Input material:
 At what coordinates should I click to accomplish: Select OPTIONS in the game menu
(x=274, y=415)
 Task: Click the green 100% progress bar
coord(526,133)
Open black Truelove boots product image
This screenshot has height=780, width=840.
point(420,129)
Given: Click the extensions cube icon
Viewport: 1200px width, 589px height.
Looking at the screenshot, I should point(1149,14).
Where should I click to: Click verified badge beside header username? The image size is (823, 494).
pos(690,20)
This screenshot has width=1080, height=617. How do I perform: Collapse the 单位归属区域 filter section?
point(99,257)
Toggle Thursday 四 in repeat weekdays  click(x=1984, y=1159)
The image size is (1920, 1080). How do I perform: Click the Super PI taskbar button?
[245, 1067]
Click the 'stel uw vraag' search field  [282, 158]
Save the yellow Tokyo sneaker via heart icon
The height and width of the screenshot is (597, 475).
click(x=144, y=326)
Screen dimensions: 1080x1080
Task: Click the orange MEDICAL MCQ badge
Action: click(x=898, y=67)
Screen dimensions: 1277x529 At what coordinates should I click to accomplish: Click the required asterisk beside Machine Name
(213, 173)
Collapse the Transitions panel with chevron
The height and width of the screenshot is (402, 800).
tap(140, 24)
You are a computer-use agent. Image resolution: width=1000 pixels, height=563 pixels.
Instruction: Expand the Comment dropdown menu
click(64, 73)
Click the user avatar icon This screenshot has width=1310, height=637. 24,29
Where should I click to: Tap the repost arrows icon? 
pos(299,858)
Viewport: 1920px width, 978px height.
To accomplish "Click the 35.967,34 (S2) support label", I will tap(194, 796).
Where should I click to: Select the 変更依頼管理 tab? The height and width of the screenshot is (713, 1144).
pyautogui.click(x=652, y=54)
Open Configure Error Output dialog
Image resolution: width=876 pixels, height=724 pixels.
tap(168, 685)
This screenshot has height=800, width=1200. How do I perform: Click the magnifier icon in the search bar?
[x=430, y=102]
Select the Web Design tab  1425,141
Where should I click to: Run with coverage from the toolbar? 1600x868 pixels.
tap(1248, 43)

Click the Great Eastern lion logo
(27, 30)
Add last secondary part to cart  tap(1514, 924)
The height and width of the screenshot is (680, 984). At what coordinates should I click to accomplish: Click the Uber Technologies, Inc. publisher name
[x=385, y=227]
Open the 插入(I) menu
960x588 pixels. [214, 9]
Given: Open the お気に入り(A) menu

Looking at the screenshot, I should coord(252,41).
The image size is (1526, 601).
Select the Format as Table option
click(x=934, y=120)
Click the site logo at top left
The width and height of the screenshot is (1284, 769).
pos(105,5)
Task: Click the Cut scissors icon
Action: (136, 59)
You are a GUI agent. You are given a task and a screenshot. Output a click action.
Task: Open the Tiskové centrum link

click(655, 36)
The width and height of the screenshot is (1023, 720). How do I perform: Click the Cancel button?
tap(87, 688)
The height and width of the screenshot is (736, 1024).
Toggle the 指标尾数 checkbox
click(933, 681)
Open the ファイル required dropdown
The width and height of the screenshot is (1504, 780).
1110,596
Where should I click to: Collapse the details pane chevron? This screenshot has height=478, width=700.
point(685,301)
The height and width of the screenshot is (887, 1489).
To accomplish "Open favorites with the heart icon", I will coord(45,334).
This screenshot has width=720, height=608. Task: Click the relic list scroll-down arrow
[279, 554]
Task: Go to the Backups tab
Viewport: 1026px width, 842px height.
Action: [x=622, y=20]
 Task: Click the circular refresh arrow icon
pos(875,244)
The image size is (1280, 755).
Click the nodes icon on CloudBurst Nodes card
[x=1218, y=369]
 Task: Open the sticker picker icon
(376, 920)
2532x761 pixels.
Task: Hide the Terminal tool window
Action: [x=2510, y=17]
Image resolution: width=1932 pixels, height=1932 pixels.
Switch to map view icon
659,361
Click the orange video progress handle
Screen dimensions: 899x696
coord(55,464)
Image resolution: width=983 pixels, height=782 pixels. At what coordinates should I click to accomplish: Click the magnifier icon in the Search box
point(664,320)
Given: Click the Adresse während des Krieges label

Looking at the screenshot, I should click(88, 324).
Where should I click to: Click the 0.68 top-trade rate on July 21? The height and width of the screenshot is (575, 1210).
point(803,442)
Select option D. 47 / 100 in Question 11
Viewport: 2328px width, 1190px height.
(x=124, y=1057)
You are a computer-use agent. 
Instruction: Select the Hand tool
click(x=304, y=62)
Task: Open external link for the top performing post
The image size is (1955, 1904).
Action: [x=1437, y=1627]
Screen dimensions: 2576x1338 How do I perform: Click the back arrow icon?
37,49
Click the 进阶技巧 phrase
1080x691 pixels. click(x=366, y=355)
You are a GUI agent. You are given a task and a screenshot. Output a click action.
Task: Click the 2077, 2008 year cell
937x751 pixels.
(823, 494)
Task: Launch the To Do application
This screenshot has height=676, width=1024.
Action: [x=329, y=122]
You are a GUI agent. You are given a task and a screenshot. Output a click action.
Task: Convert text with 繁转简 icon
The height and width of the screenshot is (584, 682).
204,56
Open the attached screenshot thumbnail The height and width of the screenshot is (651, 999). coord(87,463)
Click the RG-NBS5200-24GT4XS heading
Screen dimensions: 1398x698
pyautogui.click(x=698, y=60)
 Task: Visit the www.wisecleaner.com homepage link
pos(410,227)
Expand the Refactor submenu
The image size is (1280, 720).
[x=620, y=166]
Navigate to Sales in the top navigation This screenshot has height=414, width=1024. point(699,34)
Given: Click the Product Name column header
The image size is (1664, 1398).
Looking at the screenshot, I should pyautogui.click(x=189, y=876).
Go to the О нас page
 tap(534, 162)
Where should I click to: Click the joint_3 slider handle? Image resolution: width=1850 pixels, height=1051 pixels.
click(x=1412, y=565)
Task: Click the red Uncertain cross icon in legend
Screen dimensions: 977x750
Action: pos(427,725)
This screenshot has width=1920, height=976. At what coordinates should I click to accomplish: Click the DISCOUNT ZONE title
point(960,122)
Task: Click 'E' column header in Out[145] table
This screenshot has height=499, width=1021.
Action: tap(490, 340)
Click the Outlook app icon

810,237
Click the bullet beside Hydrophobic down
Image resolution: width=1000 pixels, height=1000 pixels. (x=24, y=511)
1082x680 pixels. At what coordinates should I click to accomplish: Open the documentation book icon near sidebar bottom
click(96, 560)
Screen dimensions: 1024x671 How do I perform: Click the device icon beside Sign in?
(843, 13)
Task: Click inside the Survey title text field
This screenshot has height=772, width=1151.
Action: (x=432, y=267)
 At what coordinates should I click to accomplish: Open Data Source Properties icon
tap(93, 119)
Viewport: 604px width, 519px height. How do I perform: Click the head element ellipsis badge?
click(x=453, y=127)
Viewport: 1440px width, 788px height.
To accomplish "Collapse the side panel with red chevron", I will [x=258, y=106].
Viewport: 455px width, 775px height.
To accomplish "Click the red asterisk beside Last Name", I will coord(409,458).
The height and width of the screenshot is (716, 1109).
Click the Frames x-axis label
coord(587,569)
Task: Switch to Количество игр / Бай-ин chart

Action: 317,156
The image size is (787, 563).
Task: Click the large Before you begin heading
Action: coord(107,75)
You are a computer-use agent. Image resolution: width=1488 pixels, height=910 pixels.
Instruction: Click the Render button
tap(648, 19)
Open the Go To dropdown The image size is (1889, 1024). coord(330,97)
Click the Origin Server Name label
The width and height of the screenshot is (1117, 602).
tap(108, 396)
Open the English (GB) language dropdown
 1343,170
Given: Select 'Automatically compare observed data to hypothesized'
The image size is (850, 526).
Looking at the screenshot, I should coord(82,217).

Task description: Repeat all of the material above line for line, with no changes.

Written response:
 At what coordinates should I click to accomplish: Select OPTIONS in the game menu
(x=274, y=415)
 Task: Click the green 100% progress bar
coord(526,133)
Open black Truelove boots product image
This screenshot has height=780, width=840.
point(420,129)
Given: Click the extensions cube icon
Viewport: 1200px width, 589px height.
Looking at the screenshot, I should point(1149,14).
Where should I click to: Click verified badge beside header username? The image size is (823, 494).
pos(690,20)
This screenshot has width=1080, height=617. How do I perform: Collapse the 单位归属区域 filter section?
point(99,257)
Toggle Thursday 四 in repeat weekdays  click(x=1984, y=1159)
The image size is (1920, 1080). How do I perform: Click the Super PI taskbar button?
[245, 1067]
Click the 'stel uw vraag' search field  [282, 158]
Save the yellow Tokyo sneaker via heart icon
The height and width of the screenshot is (597, 475).
click(x=144, y=326)
Screen dimensions: 1080x1080
Task: Click the orange MEDICAL MCQ badge
Action: click(x=898, y=67)
Screen dimensions: 1277x529 At what coordinates should I click to accomplish: Click the required asterisk beside Machine Name
(213, 173)
Collapse the Transitions panel with chevron
The height and width of the screenshot is (402, 800).
tap(140, 24)
You are a computer-use agent. Image resolution: width=1000 pixels, height=563 pixels.
Instruction: Expand the Comment dropdown menu
click(64, 73)
Click the user avatar icon This screenshot has width=1310, height=637. 24,29
Where should I click to: Tap the repost arrows icon? 
pos(299,858)
Viewport: 1920px width, 978px height.
To accomplish "Click the 35.967,34 (S2) support label", I will tap(194, 796).
Where should I click to: Select the 変更依頼管理 tab? The height and width of the screenshot is (713, 1144).
pyautogui.click(x=652, y=54)
Open Configure Error Output dialog
Image resolution: width=876 pixels, height=724 pixels.
tap(168, 685)
This screenshot has height=800, width=1200. How do I perform: Click the magnifier icon in the search bar?
[x=430, y=102]
Select the Web Design tab  1425,141
Where should I click to: Run with coverage from the toolbar? 1600x868 pixels.
tap(1248, 43)

Click the Great Eastern lion logo
(27, 30)
Add last secondary part to cart  tap(1514, 924)
The height and width of the screenshot is (680, 984). At what coordinates should I click to accomplish: Click the Uber Technologies, Inc. publisher name
[x=385, y=227]
Open the 插入(I) menu
960x588 pixels. [214, 9]
Given: Open the お気に入り(A) menu

Looking at the screenshot, I should coord(252,41).
The image size is (1526, 601).
Select the Format as Table option
click(x=934, y=120)
Click the site logo at top left
The width and height of the screenshot is (1284, 769).
pos(105,5)
Task: Click the Cut scissors icon
Action: (136, 59)
You are a GUI agent. You are given a task and a screenshot. Output a click action.
Task: Open the Tiskové centrum link

click(655, 36)
The width and height of the screenshot is (1023, 720). How do I perform: Click the Cancel button?
tap(87, 688)
The height and width of the screenshot is (736, 1024).
Toggle the 指标尾数 checkbox
click(933, 681)
Open the ファイル required dropdown
The width and height of the screenshot is (1504, 780).
1110,596
Where should I click to: Collapse the details pane chevron? This screenshot has height=478, width=700.
point(685,301)
The height and width of the screenshot is (887, 1489).
To accomplish "Open favorites with the heart icon", I will coord(45,334).
This screenshot has width=720, height=608. Task: Click the relic list scroll-down arrow
[279, 554]
Task: Go to the Backups tab
Viewport: 1026px width, 842px height.
Action: [x=622, y=20]
 Task: Click the circular refresh arrow icon
pos(875,244)
The image size is (1280, 755).
Click the nodes icon on CloudBurst Nodes card
[x=1218, y=369]
 Task: Open the sticker picker icon
(376, 920)
2532x761 pixels.
Task: Hide the Terminal tool window
Action: [x=2510, y=17]
Image resolution: width=1932 pixels, height=1932 pixels.
Switch to map view icon
659,361
Click the orange video progress handle
Screen dimensions: 899x696
coord(55,464)
Image resolution: width=983 pixels, height=782 pixels. At what coordinates should I click to accomplish: Click the magnifier icon in the Search box
point(664,320)
Given: Click the Adresse während des Krieges label

Looking at the screenshot, I should click(88, 324).
Where should I click to: Click the 0.68 top-trade rate on July 21? The height and width of the screenshot is (575, 1210).
point(803,442)
Select option D. 47 / 100 in Question 11
Viewport: 2328px width, 1190px height.
(x=124, y=1057)
You are a computer-use agent. 
Instruction: Select the Hand tool
click(x=304, y=62)
Task: Open external link for the top performing post
The image size is (1955, 1904).
Action: [x=1437, y=1627]
Screen dimensions: 2576x1338 How do I perform: Click the back arrow icon?
37,49
Click the 进阶技巧 phrase
1080x691 pixels. click(x=366, y=355)
You are a GUI agent. You are given a task and a screenshot. Output a click action.
Task: Click the 2077, 2008 year cell
937x751 pixels.
(823, 494)
Task: Launch the To Do application
This screenshot has height=676, width=1024.
Action: [x=329, y=122]
You are a GUI agent. You are given a task and a screenshot. Output a click action.
Task: Convert text with 繁转简 icon
The height and width of the screenshot is (584, 682).
204,56
Open the attached screenshot thumbnail The height and width of the screenshot is (651, 999). coord(87,463)
Click the RG-NBS5200-24GT4XS heading
Screen dimensions: 1398x698
pyautogui.click(x=698, y=60)
 Task: Visit the www.wisecleaner.com homepage link
pos(410,227)
Expand the Refactor submenu
The image size is (1280, 720).
[x=620, y=166]
Navigate to Sales in the top navigation This screenshot has height=414, width=1024. point(699,34)
Given: Click the Product Name column header
The image size is (1664, 1398).
Looking at the screenshot, I should pyautogui.click(x=189, y=876).
Go to the О нас page
 tap(534, 162)
Where should I click to: Click the joint_3 slider handle? Image resolution: width=1850 pixels, height=1051 pixels.
click(x=1412, y=565)
Task: Click the red Uncertain cross icon in legend
Screen dimensions: 977x750
Action: pos(427,725)
This screenshot has width=1920, height=976. At what coordinates should I click to accomplish: Click the DISCOUNT ZONE title
point(960,122)
Task: Click 'E' column header in Out[145] table
This screenshot has height=499, width=1021.
Action: tap(490, 340)
Click the Outlook app icon

810,237
Click the bullet beside Hydrophobic down
Image resolution: width=1000 pixels, height=1000 pixels. (x=24, y=511)
1082x680 pixels. At what coordinates should I click to accomplish: Open the documentation book icon near sidebar bottom
click(96, 560)
Screen dimensions: 1024x671 How do I perform: Click the device icon beside Sign in?
(843, 13)
Task: Click inside the Survey title text field
This screenshot has height=772, width=1151.
Action: (x=432, y=267)
 At what coordinates should I click to accomplish: Open Data Source Properties icon
tap(93, 119)
Viewport: 604px width, 519px height. How do I perform: Click the head element ellipsis badge?
click(x=453, y=127)
Viewport: 1440px width, 788px height.
To accomplish "Collapse the side panel with red chevron", I will [x=258, y=106].
Viewport: 455px width, 775px height.
To accomplish "Click the red asterisk beside Last Name", I will coord(409,458).
The height and width of the screenshot is (716, 1109).
Click the Frames x-axis label
coord(587,569)
Task: Switch to Количество игр / Бай-ин chart

Action: 317,156
The image size is (787, 563).
Task: Click the large Before you begin heading
Action: coord(107,75)
You are a computer-use agent. Image resolution: width=1488 pixels, height=910 pixels.
Instruction: Click the Render button
tap(648, 19)
Open the Go To dropdown The image size is (1889, 1024). coord(330,97)
Click the Origin Server Name label
The width and height of the screenshot is (1117, 602).
tap(108, 396)
Open the English (GB) language dropdown
 1343,170
Given: Select 'Automatically compare observed data to hypothesized'
The image size is (850, 526).
Looking at the screenshot, I should coord(82,217).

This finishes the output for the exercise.